**INFORMATION GIVEN:**
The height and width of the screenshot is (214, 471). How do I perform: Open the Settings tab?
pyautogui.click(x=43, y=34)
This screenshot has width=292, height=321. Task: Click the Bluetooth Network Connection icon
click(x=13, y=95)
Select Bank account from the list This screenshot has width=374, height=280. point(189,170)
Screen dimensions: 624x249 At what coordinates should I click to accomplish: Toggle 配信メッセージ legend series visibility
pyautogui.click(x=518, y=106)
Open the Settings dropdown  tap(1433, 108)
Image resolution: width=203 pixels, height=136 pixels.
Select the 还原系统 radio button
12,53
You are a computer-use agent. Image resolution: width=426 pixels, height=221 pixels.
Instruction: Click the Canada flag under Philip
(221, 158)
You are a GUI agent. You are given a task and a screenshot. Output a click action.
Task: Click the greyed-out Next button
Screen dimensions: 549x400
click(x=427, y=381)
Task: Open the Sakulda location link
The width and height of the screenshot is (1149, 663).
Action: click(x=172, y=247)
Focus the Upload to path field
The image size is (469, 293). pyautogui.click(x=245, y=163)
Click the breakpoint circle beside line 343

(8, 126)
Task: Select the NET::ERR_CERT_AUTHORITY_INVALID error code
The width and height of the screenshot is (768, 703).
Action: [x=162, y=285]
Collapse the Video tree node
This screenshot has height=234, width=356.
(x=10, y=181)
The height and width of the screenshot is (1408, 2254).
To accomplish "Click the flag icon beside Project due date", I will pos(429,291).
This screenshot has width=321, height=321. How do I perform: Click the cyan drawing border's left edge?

**ACTION ITEM:**
Within the listing above, the range opens at the line with "Select Bank account" and closes at the line with "Image resolution: width=203". Reproduce exactly the lines of that range, including both ends.

**TASK OUTPUT:**
Select Bank account from the list This screenshot has width=374, height=280. point(189,170)
Screen dimensions: 624x249 At what coordinates should I click to accomplish: Toggle 配信メッセージ legend series visibility
pyautogui.click(x=518, y=106)
Open the Settings dropdown  tap(1433, 108)
Image resolution: width=203 pixels, height=136 pixels.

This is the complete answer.